堺市内を走る阪堺電気軌道の超低床車両「1001形(通称・堺トラム)」が、現在も上町線や阪堺線の住吉以南区間で運用されている。浜寺駅前を発着点とするこの区間では、日常の足として地域住民や観光客に親しまれている。
1001形は2013年から2015年にかけて3編成が導入された車両で、堺市の支援を受けて整備されたことから「堺トラム」の愛称が付けられた。製造はアルナ車両で、同社の超低床規格「リトルダンサー(Uaタイプ)」を採用。阪堺電車としては初の本格的な超低床LRVとなる。

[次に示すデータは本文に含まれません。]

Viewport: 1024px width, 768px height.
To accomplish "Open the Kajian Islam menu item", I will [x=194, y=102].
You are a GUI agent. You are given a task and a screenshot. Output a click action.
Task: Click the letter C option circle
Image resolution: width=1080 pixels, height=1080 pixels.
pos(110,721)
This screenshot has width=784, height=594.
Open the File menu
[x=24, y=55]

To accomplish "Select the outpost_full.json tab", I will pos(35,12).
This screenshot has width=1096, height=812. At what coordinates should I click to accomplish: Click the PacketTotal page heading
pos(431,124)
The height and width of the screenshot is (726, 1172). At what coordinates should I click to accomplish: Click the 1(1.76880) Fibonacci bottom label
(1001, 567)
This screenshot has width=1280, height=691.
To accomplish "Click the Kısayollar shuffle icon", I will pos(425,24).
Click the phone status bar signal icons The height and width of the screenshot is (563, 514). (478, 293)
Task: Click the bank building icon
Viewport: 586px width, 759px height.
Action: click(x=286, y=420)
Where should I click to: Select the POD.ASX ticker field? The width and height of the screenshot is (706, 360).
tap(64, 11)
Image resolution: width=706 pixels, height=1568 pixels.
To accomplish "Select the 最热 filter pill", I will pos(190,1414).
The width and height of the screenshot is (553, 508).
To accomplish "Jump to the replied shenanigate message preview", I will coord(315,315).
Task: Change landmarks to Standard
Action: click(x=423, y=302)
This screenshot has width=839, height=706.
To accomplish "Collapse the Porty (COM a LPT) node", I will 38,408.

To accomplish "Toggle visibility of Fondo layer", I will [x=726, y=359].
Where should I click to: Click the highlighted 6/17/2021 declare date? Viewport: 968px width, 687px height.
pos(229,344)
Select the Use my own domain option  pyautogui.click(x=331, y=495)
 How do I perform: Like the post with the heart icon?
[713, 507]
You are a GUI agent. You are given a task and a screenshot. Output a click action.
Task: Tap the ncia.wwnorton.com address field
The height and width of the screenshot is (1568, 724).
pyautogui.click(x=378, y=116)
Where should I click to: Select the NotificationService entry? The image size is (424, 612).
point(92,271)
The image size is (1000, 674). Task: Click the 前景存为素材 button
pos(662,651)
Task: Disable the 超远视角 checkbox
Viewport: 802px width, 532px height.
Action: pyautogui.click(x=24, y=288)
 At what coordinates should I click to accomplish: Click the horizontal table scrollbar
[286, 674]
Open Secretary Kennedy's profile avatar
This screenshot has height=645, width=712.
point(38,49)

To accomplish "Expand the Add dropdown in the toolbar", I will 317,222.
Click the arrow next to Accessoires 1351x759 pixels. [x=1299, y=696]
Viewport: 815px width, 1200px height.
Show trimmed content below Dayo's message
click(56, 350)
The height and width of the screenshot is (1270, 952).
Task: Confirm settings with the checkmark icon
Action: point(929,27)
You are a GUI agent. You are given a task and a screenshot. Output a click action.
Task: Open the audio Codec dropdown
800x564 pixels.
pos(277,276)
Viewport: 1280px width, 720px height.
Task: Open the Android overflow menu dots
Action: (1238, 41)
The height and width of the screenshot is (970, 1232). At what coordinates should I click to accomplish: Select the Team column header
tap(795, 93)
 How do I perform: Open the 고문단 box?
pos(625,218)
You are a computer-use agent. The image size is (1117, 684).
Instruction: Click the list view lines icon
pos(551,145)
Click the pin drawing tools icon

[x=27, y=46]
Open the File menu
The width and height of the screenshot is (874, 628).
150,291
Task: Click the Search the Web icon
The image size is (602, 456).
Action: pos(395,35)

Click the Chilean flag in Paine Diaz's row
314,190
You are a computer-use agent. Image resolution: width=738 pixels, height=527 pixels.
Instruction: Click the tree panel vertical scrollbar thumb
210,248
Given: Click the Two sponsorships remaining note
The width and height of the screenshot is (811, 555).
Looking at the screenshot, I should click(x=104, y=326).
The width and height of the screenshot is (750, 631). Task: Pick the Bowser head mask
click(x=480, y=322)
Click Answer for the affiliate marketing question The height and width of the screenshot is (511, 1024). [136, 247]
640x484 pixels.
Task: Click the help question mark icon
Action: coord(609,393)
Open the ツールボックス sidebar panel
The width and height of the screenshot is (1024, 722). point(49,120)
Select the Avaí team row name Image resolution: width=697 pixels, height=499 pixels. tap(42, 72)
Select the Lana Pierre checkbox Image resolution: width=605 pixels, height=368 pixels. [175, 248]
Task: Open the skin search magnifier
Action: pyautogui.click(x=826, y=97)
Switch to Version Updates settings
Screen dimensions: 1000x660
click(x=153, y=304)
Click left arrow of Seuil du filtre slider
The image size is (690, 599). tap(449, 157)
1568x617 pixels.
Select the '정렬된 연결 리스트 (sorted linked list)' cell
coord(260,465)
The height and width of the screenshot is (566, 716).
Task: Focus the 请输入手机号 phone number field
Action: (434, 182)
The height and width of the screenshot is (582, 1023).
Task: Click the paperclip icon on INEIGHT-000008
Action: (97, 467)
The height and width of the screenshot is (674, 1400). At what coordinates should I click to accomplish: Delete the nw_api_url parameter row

我孫子道車庫に配置された3編成は、浜寺駅前〜住吉間を中心に運用されており、恵美須町方面へは入線していない。今池電停のホーム有効長が理由とされるが、公式な説明は明らかにされていない。
車体はシンプルな構成ながら、前面には3次曲面ガラスを採用し、従来車両とは異なる近未来的なデザインが特徴だ。ホームとの段差がほとんどないため、高齢者や車いす利用者、ベビーカー利用者にとっても利用しやすく、堺市が進めてきた公共交通のバリアフリー化を象徴する存在といえる。
浜寺駅周辺の再整備や沿線の生活環境の変化が進む中、「堺トラム」は今後も地域に根ざした交通手段として、その役割を担い続けそうだ。